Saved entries
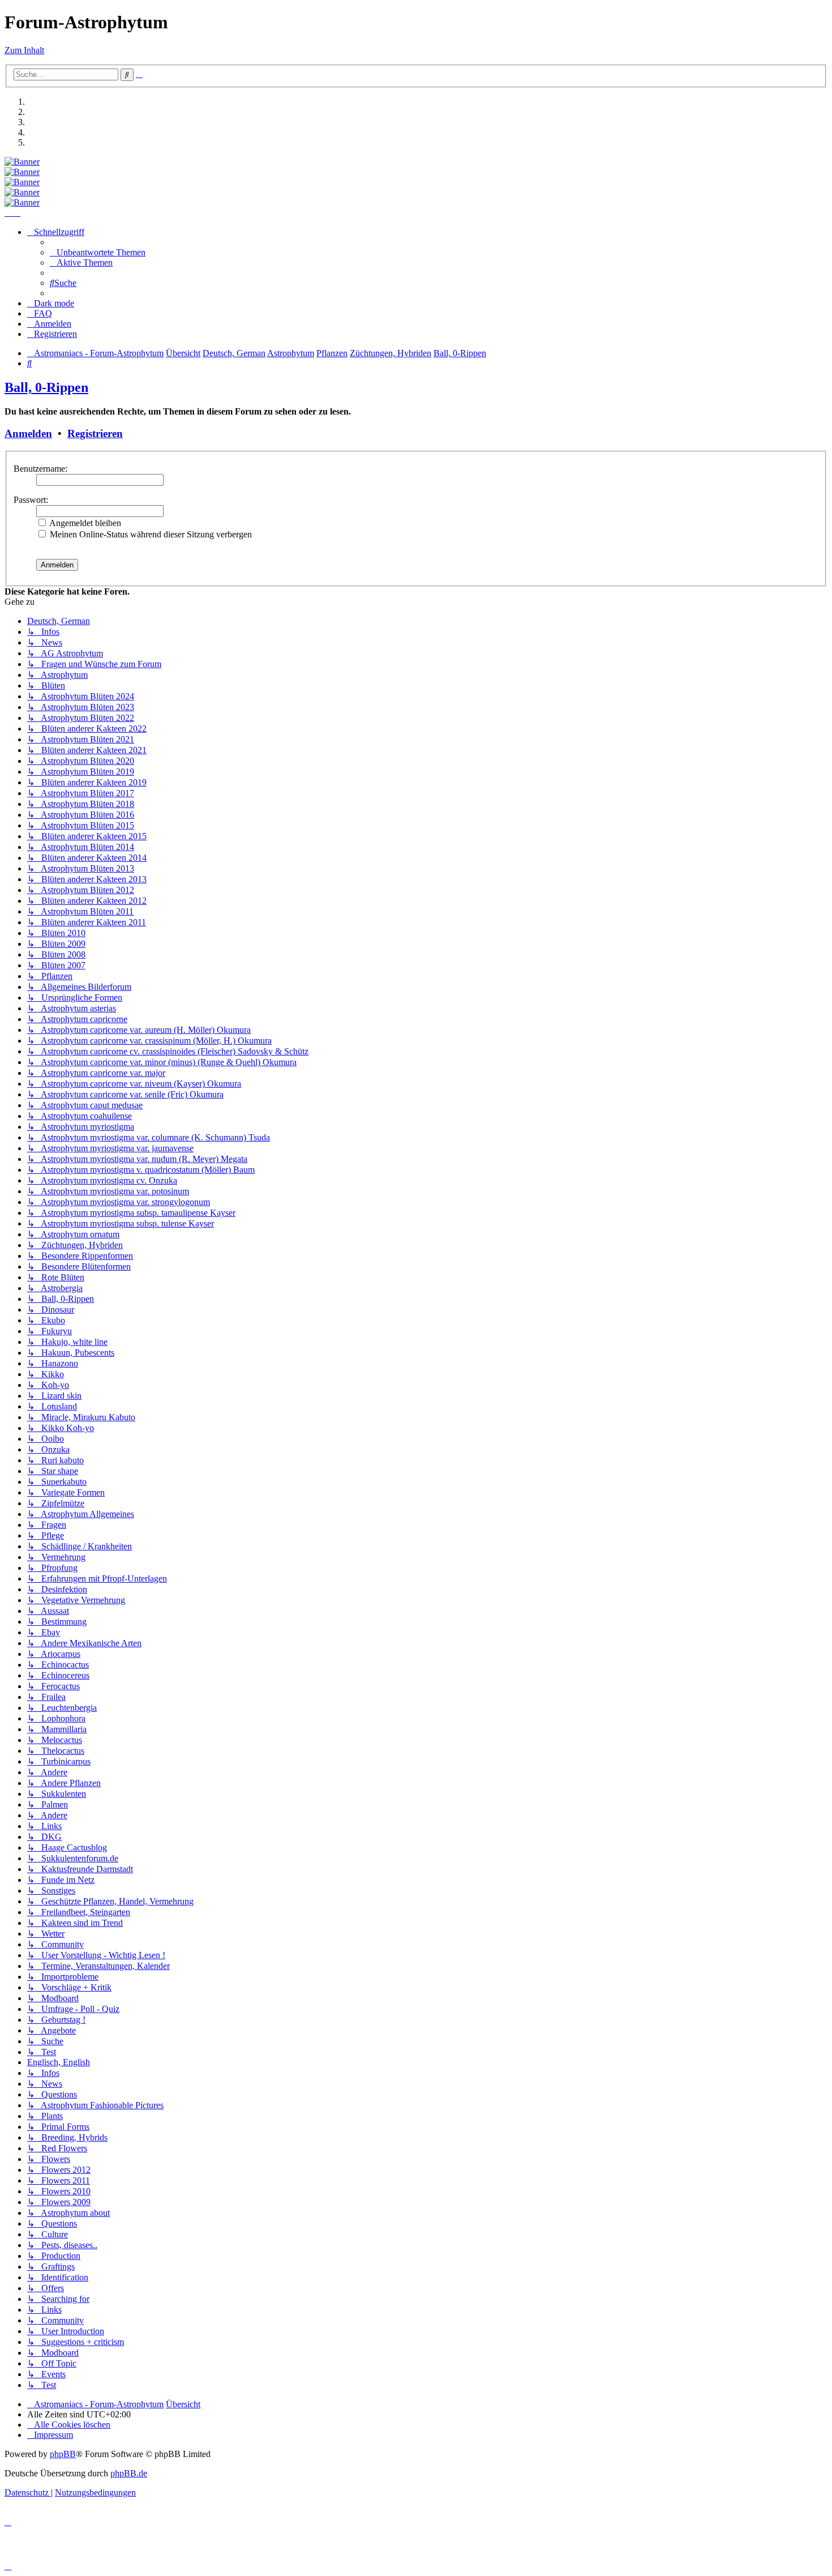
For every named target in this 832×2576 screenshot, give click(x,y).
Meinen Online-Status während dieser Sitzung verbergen (150, 534)
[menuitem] (97, 252)
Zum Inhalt (24, 50)
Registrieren (95, 433)
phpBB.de (128, 2473)
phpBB (63, 2454)
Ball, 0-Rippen (46, 387)
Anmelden (28, 433)
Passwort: (31, 500)
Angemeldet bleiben (84, 523)
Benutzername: (40, 468)
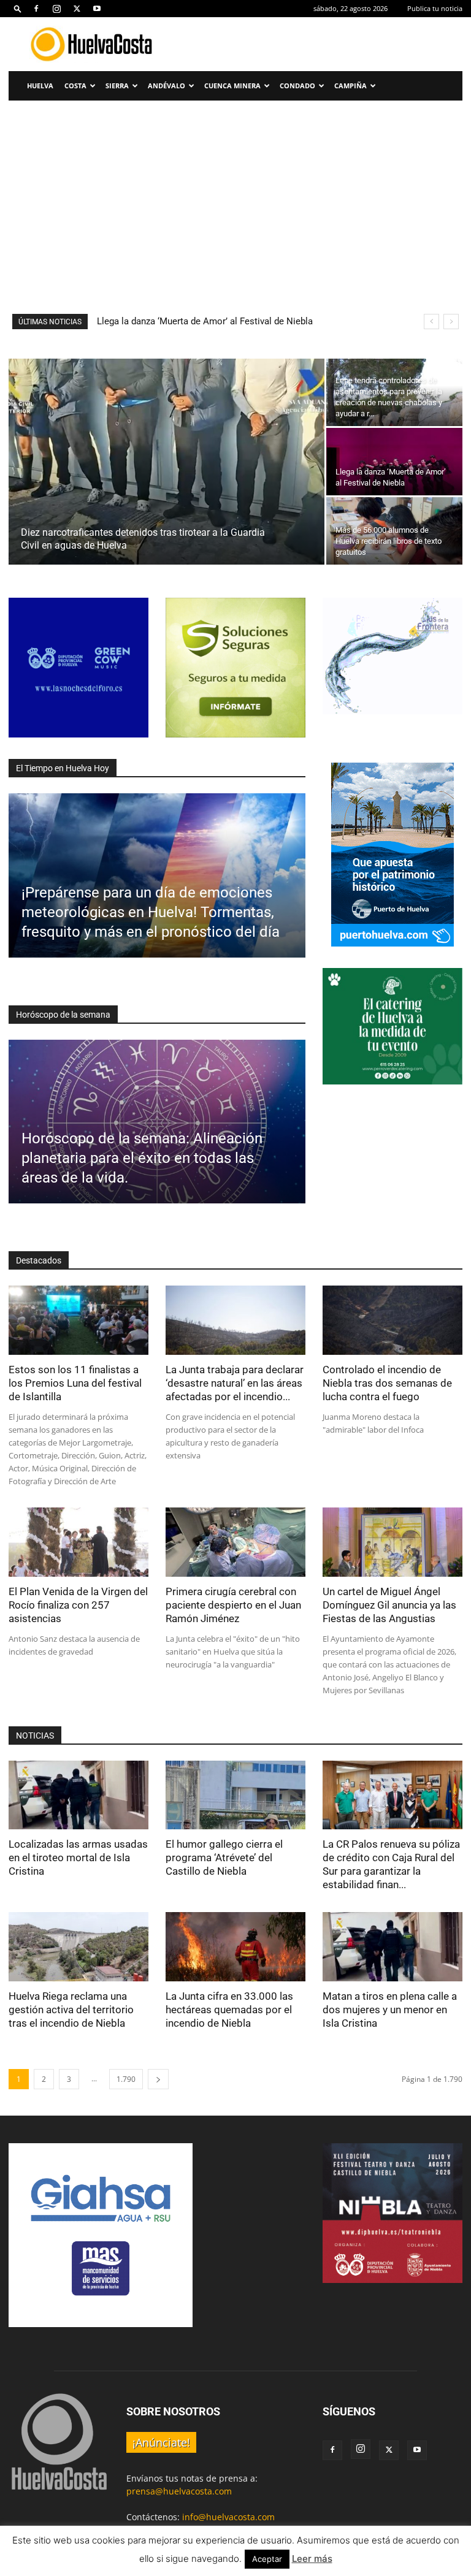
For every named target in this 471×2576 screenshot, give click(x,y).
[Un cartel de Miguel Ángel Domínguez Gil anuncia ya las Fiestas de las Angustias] (392, 1542)
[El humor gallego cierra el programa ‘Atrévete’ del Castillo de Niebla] (235, 1795)
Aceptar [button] (267, 2559)
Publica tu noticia (434, 8)
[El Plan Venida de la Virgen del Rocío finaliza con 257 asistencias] (78, 1542)
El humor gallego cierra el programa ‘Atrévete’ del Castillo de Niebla (224, 1857)
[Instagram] (56, 8)
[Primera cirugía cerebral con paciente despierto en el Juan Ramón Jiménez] (235, 1542)
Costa (75, 85)
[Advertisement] (235, 222)
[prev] (431, 321)
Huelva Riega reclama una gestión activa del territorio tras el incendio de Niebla (71, 2009)
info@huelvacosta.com (228, 2517)
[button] (18, 8)
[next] (451, 321)
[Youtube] (97, 8)
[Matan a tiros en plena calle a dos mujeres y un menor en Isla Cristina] (392, 1946)
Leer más (312, 2558)
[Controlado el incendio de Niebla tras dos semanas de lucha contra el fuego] (392, 1320)
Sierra (117, 85)
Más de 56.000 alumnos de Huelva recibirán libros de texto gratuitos (236, 321)
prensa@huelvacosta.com (179, 2491)
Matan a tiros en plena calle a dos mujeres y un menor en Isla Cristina (390, 2009)
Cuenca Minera (232, 85)
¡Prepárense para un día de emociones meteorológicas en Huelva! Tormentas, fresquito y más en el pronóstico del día (150, 912)
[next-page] (158, 2079)
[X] (76, 8)
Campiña (350, 85)
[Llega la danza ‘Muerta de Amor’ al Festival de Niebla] (394, 461)
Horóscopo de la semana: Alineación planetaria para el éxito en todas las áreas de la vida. (141, 1158)
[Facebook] (36, 8)
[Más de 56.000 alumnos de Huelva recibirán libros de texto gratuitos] (394, 531)
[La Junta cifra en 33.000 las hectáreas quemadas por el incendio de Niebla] (235, 1946)
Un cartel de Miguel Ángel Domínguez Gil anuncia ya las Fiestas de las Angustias (389, 1605)
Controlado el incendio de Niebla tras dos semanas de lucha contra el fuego (387, 1383)
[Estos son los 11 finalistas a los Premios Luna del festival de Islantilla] (78, 1320)
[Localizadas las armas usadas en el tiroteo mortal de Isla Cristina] (78, 1795)
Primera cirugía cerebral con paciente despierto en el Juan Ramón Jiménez (233, 1605)
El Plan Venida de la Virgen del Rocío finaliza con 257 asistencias (78, 1605)
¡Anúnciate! (161, 2442)
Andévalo (166, 85)
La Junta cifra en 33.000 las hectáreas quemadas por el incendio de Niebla (229, 2009)
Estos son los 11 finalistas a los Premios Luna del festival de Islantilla (75, 1383)
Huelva (40, 85)
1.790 (126, 2079)
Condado (297, 85)
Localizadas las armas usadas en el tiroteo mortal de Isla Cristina (78, 1857)
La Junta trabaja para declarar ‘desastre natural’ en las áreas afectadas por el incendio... (235, 1383)
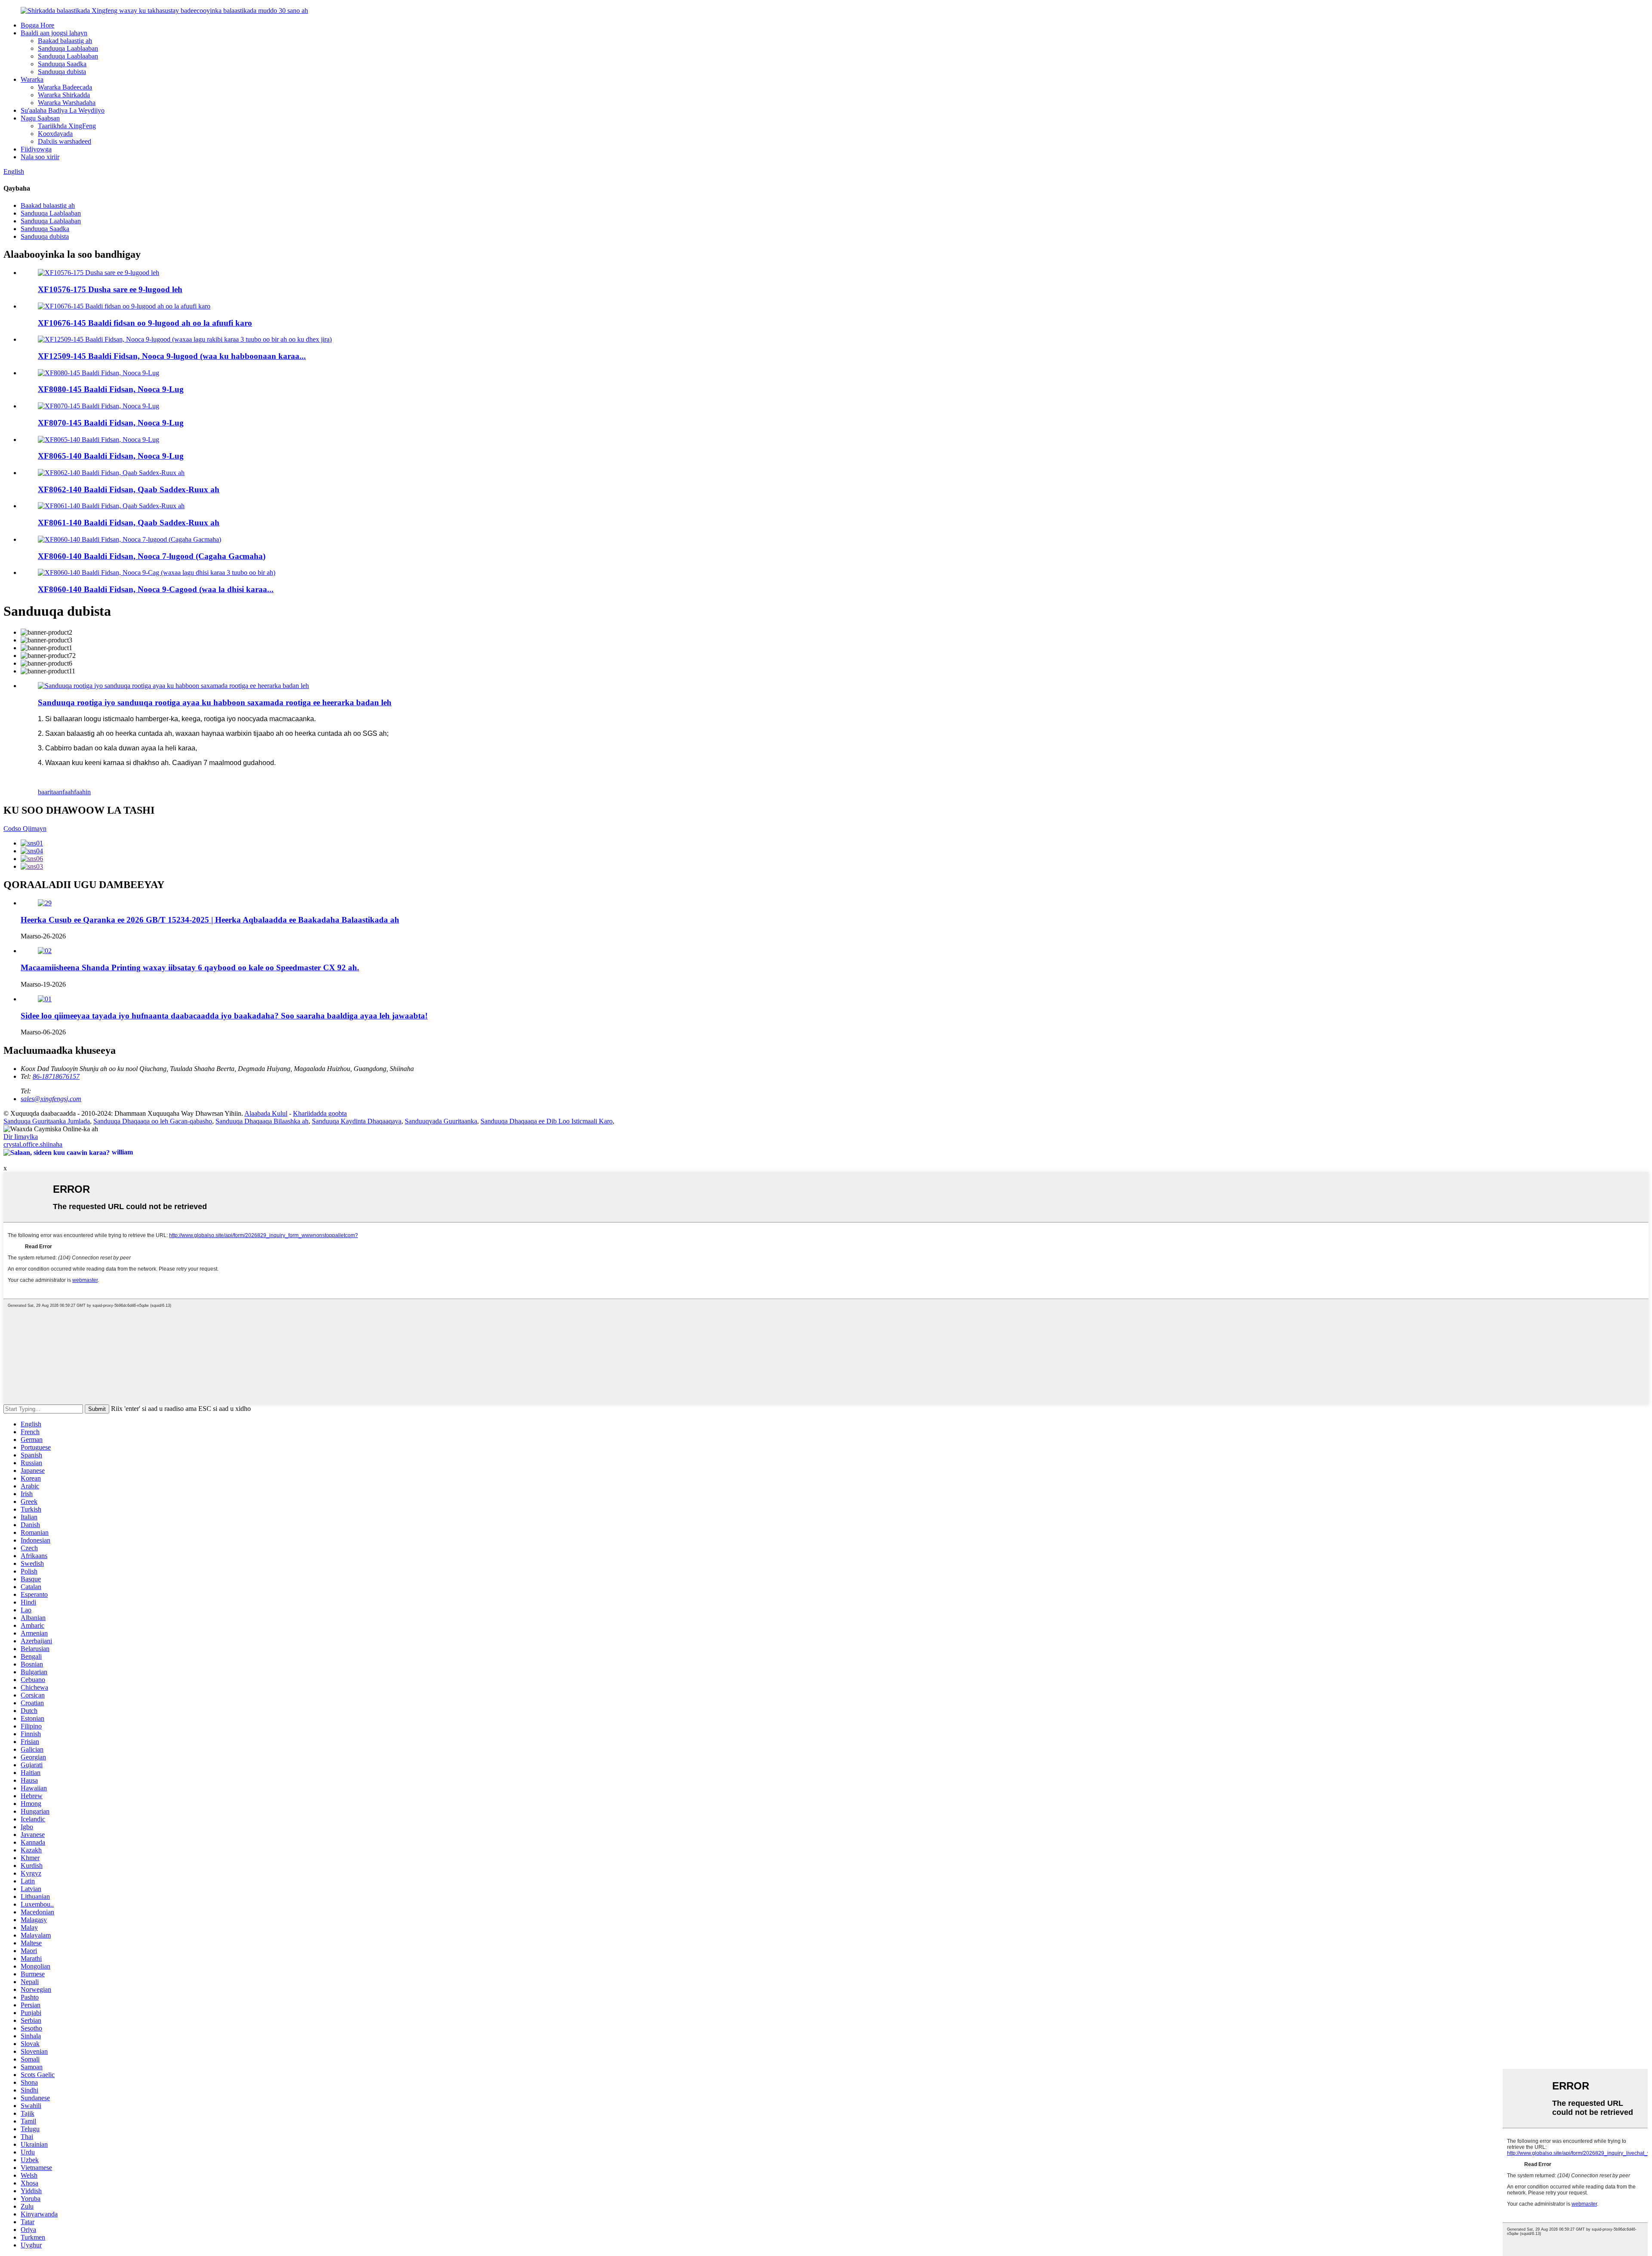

Instructions for the task:
Check every line of the data, and copy the ones that contain "quemadas".

Task response:
[La Junta cifra en 33.000 las hectáreas quemadas por el incendio de Niebla] (235, 1946)
La Junta cifra en 33.000 las hectáreas quemadas por el incendio de Niebla (229, 2009)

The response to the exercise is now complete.